OR-Space: A Full-Lifecycle Workspace Benchmark for Industrial Optimization Agents
Researchers introduce OR-Space, a comprehensive benchmark for evaluating large language model agents in industrial operations research workflows. Unlike existing benchmarks that focus on single-stage problem translation, OR-Space tests agents across persistent multi-artifact workspaces with three task modes—building optimization models, revising them under changing requirements, and explaining solutions—to assess real-world reliability and practical readiness.
OR-Space addresses a critical gap in AI evaluation methodology by moving beyond simplified benchmarking paradigms that fail to capture the complexity of industrial optimization work. Traditional OR benchmarks treat problem-solving as a discrete task where agents convert problem statements into mathematical models in isolation. This approach ignores the reality of professional workflows, where engineers work within persistent environments containing interdependent files, evolving requirements, and iterative refinement cycles.
The benchmark's three-task structure reflects authentic industry patterns. The Build phase evaluates whether agents can synthesize heterogeneous data sources—business documents, structured datasets, and existing code—into solver-ready models. The Revise phase tests a critical but understudied capability: maintaining logical consistency while modifying models in response to new constraints or solver feedback. The Explain phase demands grounding of abstract solutions in concrete business context, requiring agents to trace reasoning across distributed artifacts.

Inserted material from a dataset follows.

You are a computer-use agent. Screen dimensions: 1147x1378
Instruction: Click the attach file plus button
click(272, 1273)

This work has significant implications for evaluating LLM agent maturity. Current enterprise AI adoption focuses heavily on simpler text-generation tasks; reliable optimization modeling remains a frontier capability. By introducing workspace persistence and lifecycle complexity, OR-Space establishes more realistic success criteria that better predict production deployment viability. The benchmark enables researchers to identify failure modes specific to industrial contexts—such as losing constraint validity during revisions or providing explanations disconnected from actual business implications.
For the AI industry, OR-Space serves as both research tool and development roadmap. It clarifies which agent capabilities remain underdeveloped and provides structured evaluation protocols for measuring progress. Future work will likely extend similar lifecycle-oriented benchmarking to other domains requiring persistent state management and multi-stage reasoning.

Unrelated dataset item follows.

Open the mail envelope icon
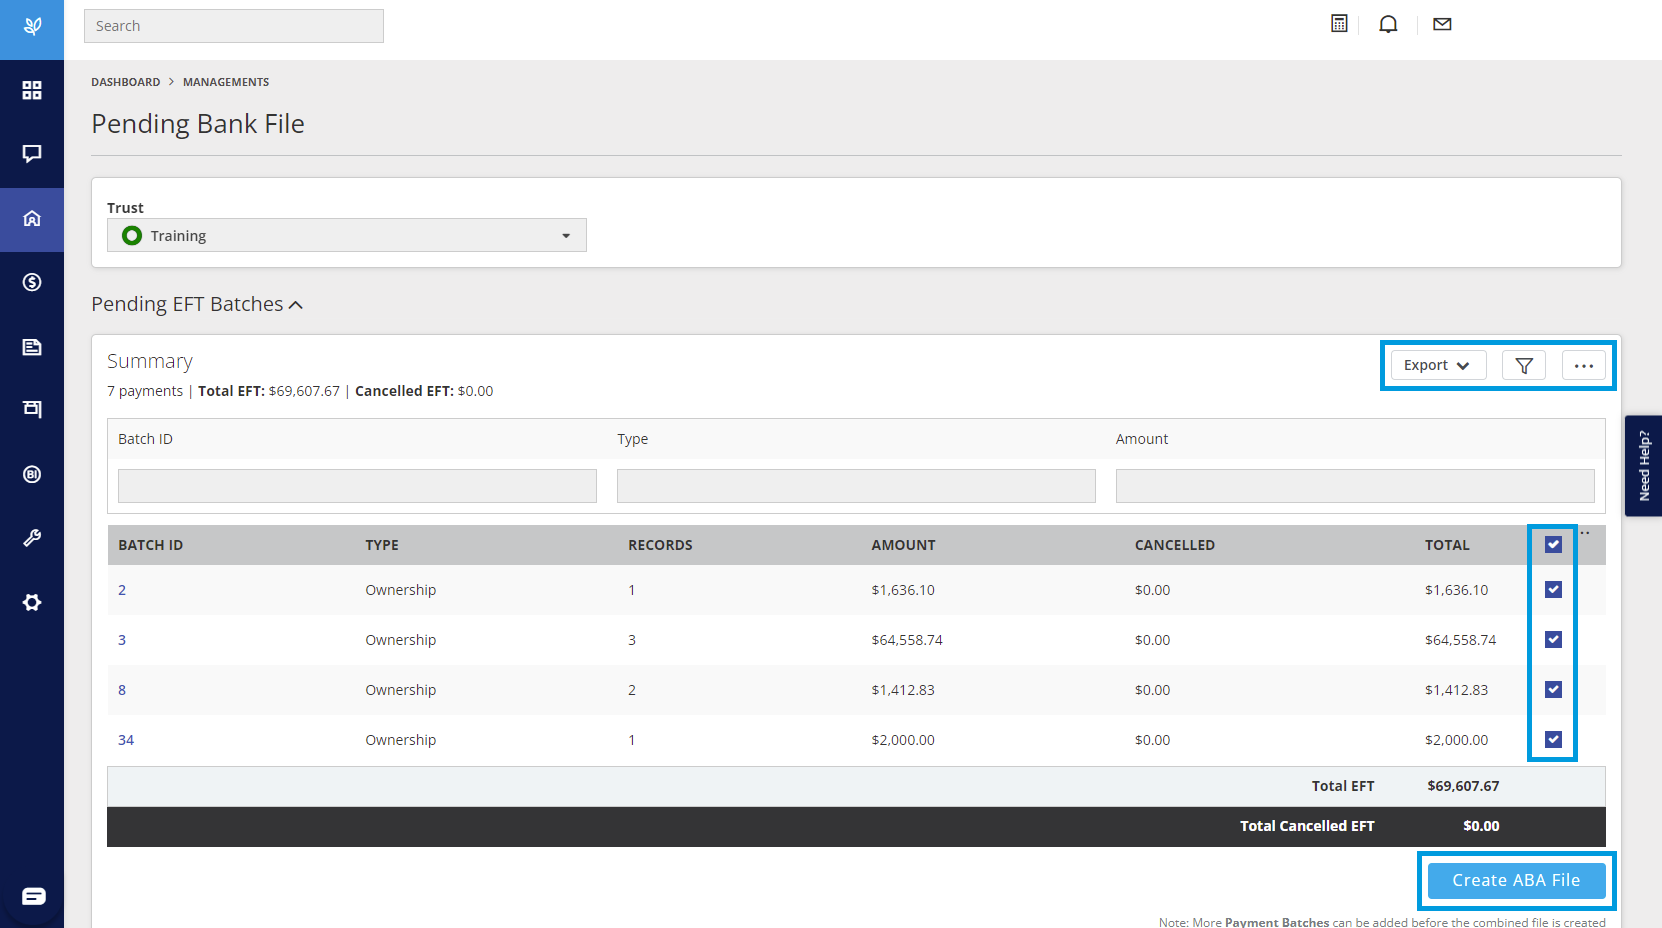This screenshot has height=928, width=1662. click(1442, 24)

- →OR-Space introduces persistent workspace benchmarking that better reflects real industrial optimization workflows than existing single-stage problem translation tasks.
- →The benchmark evaluates agents across three distinct phases—Build, Revise, and Explain—testing reliability and practical readiness beyond end-to-end text generation.

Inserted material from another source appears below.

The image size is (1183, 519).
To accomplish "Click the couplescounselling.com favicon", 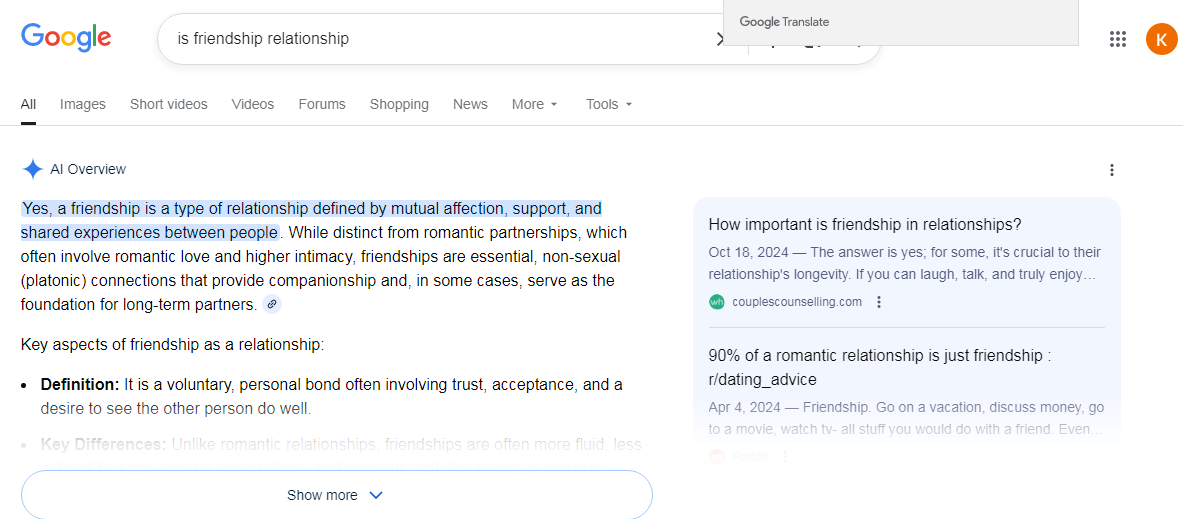I will (717, 302).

- →Workspace persistence and interdependent files create realistic constraints that reveal failure modes in current LLM agents relevant to enterprise deployment.
- →The benchmark enables systematic evaluation of critical capabilities like maintaining logical consistency during model revisions under changing requirements.
- →OR-Space positions lifecycle-oriented evaluation as a new standard for assessing LLM agents in professional optimization and problem-solving domains.